Trial governance and monitoring

A Trial Management Group (TMG) has been formed, consisting of the Chief Investigator, local Principal Investigators, local study coordinators and trial administrators. The TMG holds remote monthly meetings to oversee the day-to-day running of the trial. The TMG will be responsible for regular auditing of trial conduct and for communicating important protocol modifications to the wider project team and will also formulate key policies and working groups. A Trial Steering Committee (TSC) has been convened to provide overall supervision of both trials, and will meet remotely at regular intervals determined by need, at a minimum of once a year. The TSC is chaired by an independent member and includes experts in the field of maternal medicine, health psychology and clinical trials. We do not anticipate any adverse events or unintended effects of this educational/behavioural intervention, nor do we envisage the need for any specific post-trial care as a result of trial participation. A Data and Safety Monitoring Board (DSMB) at the Indian Institute of Public Health Bengaluru has responsibility for regular monitoring of the trial in India. In Uganda, a Data Monitoring Committee (DMC) has been convened. Both the India DSMB and Uganda DMC are chaired by independent members and meet as needed, at a minimum of once a year. Charters and Terms of Reference for the TSC, DSMB and DMC are available on request. The study sponsor is the London School of Hygiene and Tropical Medicine.

Dissemination plans

We will publish results arising from the trial including qualitative work as well as the primary trial analyses, in established peer-reviewed journals complying with CONSORT and other relevant guidance. We will also disseminate the results at international conferences and meetings. All publications and presentations relating to the study will be authorised by the Trial Management Group. In the final phase of the study, we will produce a research summary and policy recommendations, shared through our study website, newsletter and professional networks. We will organise dissemination meetings with national policy-makers (Ministry of Health, Uganda; Ministry of Health and Family Welfare, India). A lay summary of our research will be disseminated to stakeholders via social media, local networks and participating health facilities.

Discussion

This trial will evaluate whether an educational/behavioural intervention delivered through a package of culturally tailored films can provide scalable improvements in the timely detection and management of GDM.
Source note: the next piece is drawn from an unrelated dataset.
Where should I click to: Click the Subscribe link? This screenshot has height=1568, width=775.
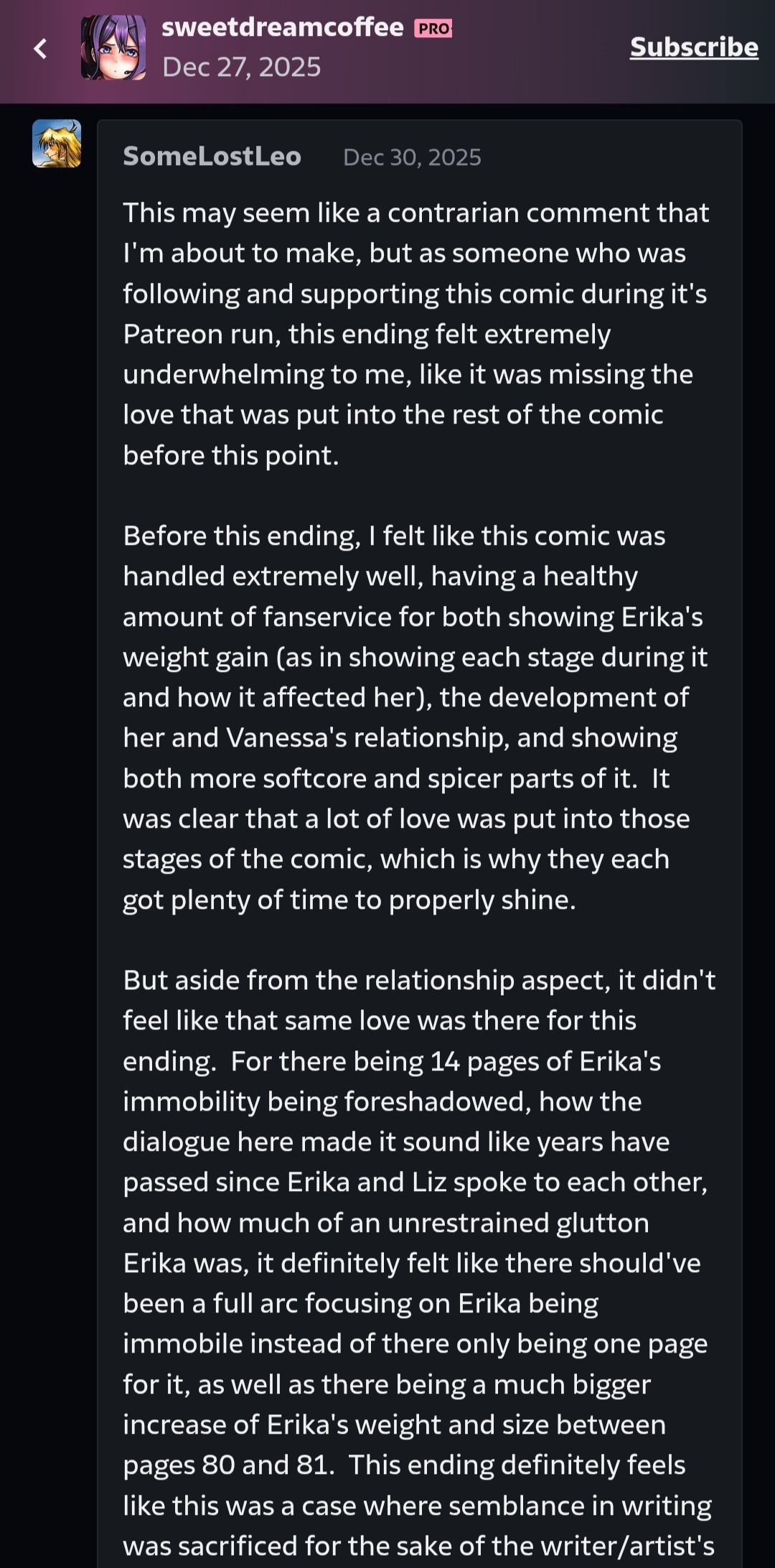pyautogui.click(x=693, y=47)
Findings from this project will contribute to scientific evidence underpinning the use of films in cost-effectively scaling up behavioural interventions in LMIC settings. In controlled trials in HIC settings, films have shown to be effective in increasing participation in HIV and prostate cancer screening, improving self-care in heart failure patients, stroke literacy and treatment adherence [20, 31,32,33]. Visual information is processed far more efficiently than text [34], making it an effective method of communication, especially in low-literacy settings where populations have limited opportunity to develop text-based processing skills. Films are an exceedingly simple and scalable intervention that requires minimal infrastructure. They can be shown via low-cost projectors in high-volume settings (such as waiting rooms) and increasingly can be disseminated for viewing via mobile devices such as smartphones. Films can be used to deliver simple and accessible information, and consistent messages [31], yet also provoke discussion and challenge existing beliefs and stigma to promote behaviour change. Robust data on the effectiveness of films in delivering behavioural interventions in LMICs is critically needed, as given their scalability, they have the potential to become a key component of strategies to support behaviour change in chronic diseases. Additionally, this trial will contribute to evidence on culturally tailored self-management interventions for long-term conditions, particularly in LMICs, for which existing evidence is limited.

Trial status

At the time of submission, health facilities have been recruited and randomised, the film-based intervention finalised and participant recruitment will commence shortly. Protocol Version 3.2 (26 November 2020).